El gobierno federal, culpable de la violencia, ahora la condena

Por lo menos no organizan una marcha. La labor del gobierno federal es mantener la paz y combatir la violencia, algo que en más de cinco años no ha podido conseguir y ahora hacen un pronunciamiento condenando, aquello que no son capaces de controlar.

Alfonso Navarrete Prida, en su calidad de secretario de Gobernación,  salió a decir: “El gobierno del presidente Enrique Peña Nieto condena enérgicamente las agresiones hacia candidatos y rechaza de manera categórica los llamados, cualquiera que sea su origen, a la violencia o a violentar las leyes electorales”.

También rechazó “cualquier insinuación respecto a que desde el Ejecutivo federal se pretende interferir para inclinar la balanza en favor o en contra de candidato, partido o coalición alguna.

El candidato presidencial de la coalición “Por México al Frente” (PAN, PRD y Movimiento Ciudadano), Ricardo Anaya Cortés, lamentó que en solo cuatro años el problema de la violencia este literalmente fuera de control en México, situación en la que el gobierno federal debe asumir su responsabilidad. Subrayó que en este corto tiempo se incrementaron los delitos federales en 29 de las 32 entidades del país.

Pese a los asesinatos en México de varios candidatos a puesto de elección popular, él no solicitará la protección del Estado Mayor Presidencial porque “quien nada debe, nada teme”, aseguró.

“En vez de que se ofrezca seguridad a los candidatos, esta debería de darse con garantías a toda la gente que día con día es asaltada en al transporte público, en la calle y que cuando dejan su casa al regresar la encuentran vacía”, expresó.

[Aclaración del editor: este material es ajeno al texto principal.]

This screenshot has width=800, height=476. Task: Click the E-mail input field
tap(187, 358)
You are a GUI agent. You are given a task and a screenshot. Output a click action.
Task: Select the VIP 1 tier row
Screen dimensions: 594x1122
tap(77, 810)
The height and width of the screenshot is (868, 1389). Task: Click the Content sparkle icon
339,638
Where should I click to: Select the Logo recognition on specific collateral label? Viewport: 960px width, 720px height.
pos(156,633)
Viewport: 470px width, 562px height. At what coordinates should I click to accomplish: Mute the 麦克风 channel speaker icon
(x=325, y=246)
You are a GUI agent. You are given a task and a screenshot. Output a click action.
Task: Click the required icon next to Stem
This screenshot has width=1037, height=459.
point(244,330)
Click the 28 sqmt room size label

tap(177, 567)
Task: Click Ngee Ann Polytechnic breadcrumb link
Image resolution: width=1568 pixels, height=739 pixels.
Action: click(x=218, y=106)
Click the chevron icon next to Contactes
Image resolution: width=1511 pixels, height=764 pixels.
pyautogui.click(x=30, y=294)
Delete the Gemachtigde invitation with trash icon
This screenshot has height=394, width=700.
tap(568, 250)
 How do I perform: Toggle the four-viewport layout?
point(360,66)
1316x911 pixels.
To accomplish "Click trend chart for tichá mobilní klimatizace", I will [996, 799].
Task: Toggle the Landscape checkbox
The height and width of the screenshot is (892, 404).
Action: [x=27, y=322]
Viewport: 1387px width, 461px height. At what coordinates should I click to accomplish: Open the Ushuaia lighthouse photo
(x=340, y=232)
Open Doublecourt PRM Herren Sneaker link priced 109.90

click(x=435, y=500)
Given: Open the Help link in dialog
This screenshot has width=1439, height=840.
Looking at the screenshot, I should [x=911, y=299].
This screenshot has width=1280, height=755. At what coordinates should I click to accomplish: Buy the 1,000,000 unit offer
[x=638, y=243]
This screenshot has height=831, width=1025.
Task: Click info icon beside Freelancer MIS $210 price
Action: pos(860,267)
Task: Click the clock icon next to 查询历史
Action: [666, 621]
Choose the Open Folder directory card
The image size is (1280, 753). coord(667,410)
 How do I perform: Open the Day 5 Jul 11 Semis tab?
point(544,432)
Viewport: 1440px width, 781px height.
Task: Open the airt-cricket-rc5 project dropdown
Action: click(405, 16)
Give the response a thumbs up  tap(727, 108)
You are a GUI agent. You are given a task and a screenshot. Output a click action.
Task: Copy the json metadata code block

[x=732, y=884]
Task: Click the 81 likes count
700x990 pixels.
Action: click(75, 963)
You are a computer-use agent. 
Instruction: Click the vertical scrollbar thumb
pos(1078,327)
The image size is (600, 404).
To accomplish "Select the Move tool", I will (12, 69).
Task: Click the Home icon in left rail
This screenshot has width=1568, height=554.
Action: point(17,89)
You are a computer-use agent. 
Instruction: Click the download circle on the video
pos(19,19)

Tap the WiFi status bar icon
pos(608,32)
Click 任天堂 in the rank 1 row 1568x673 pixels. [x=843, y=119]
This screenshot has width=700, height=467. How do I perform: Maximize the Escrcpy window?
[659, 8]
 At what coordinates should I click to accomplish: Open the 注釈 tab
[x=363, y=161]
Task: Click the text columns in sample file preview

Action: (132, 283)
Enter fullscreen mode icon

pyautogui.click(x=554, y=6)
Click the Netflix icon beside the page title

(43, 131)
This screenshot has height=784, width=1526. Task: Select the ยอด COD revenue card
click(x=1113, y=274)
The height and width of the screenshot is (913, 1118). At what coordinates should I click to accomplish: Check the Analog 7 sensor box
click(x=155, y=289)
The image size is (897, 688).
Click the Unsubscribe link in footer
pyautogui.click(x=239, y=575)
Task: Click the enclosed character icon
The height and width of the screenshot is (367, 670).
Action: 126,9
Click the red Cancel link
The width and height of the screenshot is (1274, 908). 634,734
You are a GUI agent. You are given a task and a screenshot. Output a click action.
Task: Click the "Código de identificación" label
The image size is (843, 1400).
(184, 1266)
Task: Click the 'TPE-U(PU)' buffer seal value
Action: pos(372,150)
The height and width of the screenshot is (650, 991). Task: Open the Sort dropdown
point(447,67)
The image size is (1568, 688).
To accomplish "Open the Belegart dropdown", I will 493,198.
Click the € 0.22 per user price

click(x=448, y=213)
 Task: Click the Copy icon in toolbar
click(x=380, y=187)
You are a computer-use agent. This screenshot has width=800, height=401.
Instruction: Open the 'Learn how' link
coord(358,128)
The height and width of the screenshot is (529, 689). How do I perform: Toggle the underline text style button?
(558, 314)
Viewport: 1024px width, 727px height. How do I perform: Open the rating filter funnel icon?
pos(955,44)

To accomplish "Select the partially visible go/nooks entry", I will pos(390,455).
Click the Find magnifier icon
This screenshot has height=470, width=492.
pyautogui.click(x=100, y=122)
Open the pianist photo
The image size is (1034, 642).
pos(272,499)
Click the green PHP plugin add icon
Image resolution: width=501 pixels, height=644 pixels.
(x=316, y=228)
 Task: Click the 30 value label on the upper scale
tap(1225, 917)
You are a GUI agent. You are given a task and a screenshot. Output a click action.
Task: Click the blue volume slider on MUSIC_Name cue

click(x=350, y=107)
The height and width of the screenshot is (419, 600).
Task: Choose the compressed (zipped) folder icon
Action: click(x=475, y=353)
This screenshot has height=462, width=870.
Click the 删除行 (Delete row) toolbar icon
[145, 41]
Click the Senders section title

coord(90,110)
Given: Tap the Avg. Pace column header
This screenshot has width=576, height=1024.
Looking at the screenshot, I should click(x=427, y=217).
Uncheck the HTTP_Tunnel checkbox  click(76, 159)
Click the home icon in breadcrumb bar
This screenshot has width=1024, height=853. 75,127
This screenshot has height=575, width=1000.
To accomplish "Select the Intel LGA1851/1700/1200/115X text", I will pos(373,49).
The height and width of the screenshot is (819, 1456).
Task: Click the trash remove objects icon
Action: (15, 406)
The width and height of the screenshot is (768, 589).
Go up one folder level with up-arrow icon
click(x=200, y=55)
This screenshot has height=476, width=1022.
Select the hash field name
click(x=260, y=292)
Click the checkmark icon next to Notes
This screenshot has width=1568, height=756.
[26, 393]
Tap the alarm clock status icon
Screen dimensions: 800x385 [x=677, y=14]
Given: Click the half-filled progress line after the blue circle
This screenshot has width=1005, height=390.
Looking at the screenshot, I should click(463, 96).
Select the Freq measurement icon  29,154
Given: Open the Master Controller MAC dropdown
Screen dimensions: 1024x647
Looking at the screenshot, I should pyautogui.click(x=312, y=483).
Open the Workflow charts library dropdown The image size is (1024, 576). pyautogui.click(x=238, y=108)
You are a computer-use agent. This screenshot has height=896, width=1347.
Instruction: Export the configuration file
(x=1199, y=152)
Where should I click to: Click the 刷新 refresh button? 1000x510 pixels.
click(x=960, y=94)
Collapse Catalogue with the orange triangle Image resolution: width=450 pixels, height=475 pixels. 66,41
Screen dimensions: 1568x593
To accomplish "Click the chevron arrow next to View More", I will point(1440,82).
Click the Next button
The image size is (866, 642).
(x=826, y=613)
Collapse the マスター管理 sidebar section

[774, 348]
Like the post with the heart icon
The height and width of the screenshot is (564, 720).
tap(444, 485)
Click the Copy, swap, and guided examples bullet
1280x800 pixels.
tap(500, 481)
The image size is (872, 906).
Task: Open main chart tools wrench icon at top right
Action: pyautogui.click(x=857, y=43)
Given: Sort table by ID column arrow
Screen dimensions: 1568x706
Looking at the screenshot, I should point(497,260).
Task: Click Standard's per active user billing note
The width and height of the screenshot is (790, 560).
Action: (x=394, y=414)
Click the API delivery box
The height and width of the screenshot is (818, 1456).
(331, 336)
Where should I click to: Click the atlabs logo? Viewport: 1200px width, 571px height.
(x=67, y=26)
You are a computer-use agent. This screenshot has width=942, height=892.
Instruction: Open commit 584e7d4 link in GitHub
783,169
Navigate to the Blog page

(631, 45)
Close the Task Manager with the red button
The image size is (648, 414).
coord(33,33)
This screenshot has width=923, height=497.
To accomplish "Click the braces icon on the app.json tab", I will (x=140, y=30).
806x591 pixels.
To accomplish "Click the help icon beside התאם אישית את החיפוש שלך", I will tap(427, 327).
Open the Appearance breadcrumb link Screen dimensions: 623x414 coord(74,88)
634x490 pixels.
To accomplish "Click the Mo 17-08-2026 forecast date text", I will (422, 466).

Navarrete Prida, tras condenar la violencia política y asegurar que el gobierno federal no es parte del proceso electoral ni apoya a nadie.

Llamó a partidos y candidatos a un diálogo, y a no generar enconos ni divisiones. Agregó que en todo proceso electoral es natural y saludable que se debatan proyectos, se contrasten visiones y que tanto candidatos y partidos como ciudadanos expresen libremente sus ideas y sus preferencias.
No obstante, llamó a todos los actores políticos para que el contraste y el debate no se conviertan en encono, división y mucho menos en incitación a la violencia contra partidos, candidatos o instituciones.
“La democracia es para fortalecernos, mas nunca confrontarnos o debilitar la unidad de todos los mexicanos. El único límite a la libertad de expresión en democracia debe ser la ley y los derechos de terceros”, expresó.